> **TASK DATA**
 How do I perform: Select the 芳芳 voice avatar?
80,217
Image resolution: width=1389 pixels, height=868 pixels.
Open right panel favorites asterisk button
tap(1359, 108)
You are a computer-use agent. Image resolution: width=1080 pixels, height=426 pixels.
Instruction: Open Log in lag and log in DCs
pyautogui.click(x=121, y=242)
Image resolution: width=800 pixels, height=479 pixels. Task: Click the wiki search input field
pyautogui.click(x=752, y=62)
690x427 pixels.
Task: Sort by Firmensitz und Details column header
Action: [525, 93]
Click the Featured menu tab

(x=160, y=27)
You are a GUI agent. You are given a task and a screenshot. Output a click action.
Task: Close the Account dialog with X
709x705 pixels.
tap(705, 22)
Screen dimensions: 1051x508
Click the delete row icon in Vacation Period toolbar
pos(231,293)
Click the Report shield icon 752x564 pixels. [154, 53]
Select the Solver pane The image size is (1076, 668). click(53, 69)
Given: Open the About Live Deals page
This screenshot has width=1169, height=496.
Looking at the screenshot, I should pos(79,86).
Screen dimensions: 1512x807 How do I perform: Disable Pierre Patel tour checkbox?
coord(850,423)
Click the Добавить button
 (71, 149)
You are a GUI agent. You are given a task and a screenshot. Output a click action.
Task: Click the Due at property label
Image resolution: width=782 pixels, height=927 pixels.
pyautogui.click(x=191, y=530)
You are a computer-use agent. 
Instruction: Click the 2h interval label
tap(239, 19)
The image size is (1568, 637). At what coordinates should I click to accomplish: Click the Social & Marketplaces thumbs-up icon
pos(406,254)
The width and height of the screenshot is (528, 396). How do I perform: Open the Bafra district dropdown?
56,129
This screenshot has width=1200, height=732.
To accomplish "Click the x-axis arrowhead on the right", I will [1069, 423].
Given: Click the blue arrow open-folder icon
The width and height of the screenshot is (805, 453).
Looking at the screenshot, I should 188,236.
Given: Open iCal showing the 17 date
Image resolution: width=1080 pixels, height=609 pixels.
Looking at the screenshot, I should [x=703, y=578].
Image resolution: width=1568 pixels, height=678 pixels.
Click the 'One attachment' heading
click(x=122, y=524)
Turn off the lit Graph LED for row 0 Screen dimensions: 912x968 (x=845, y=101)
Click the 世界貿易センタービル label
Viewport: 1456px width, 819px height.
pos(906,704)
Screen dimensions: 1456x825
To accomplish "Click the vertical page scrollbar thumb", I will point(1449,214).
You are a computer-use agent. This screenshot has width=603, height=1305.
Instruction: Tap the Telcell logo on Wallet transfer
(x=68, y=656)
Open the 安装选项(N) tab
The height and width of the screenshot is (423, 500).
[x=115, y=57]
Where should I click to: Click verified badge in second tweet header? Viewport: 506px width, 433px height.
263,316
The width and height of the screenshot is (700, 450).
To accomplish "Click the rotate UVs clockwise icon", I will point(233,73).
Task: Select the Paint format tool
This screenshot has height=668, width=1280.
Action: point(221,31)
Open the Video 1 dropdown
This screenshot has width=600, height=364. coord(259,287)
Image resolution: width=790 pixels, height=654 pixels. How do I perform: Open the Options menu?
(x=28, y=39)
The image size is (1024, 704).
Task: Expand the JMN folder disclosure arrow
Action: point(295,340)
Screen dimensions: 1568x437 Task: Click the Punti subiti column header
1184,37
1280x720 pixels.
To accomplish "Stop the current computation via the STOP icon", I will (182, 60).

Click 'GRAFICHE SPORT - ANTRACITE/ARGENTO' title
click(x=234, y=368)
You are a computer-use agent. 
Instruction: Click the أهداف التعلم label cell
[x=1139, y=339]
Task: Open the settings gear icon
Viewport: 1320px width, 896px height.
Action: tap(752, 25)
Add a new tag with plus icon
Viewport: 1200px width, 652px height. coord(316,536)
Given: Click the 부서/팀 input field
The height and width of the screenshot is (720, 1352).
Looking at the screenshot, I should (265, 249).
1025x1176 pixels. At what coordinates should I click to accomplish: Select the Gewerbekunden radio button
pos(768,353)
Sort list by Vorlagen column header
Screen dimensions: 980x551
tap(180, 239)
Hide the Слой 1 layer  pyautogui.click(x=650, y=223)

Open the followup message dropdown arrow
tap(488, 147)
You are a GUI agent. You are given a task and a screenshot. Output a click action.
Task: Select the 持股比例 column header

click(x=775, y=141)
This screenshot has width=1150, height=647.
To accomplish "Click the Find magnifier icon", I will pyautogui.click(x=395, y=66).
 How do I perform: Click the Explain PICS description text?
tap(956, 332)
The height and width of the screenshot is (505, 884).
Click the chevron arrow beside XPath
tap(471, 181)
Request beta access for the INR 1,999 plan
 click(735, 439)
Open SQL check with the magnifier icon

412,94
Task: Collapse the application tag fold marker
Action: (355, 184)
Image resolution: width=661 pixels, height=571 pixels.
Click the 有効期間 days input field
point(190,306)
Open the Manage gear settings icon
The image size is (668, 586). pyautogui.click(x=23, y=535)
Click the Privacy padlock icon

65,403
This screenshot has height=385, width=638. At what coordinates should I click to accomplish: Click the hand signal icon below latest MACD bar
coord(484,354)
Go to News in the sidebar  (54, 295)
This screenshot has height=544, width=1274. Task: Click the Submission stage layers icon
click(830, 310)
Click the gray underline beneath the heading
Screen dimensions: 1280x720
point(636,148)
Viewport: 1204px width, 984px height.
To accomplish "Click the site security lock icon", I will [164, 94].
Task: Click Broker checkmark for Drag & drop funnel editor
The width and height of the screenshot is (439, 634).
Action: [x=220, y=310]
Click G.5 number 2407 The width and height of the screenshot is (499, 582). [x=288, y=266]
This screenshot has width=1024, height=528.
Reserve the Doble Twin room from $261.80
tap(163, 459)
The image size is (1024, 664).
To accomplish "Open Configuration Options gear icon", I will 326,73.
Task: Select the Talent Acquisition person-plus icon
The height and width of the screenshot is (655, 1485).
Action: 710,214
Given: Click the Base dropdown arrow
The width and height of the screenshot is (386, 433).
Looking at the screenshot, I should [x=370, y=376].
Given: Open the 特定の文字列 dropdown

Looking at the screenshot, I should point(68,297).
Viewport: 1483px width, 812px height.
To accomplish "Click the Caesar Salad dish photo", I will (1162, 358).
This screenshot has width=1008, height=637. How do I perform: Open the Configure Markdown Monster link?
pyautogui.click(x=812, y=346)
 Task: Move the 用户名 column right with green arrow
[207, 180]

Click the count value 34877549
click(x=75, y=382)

> **WHAT THE TASK REQUIRES**
Print the line with "This screenshot has width=1008, height=637." and every line after it in the entries above, exactly as written. Leave out all other lines.

> **REPLY TO THE EXERCISE**
This screenshot has width=1008, height=637. How do I perform: Open the Configure Markdown Monster link?
pyautogui.click(x=812, y=346)
 Task: Move the 用户名 column right with green arrow
[207, 180]

Click the count value 34877549
click(x=75, y=382)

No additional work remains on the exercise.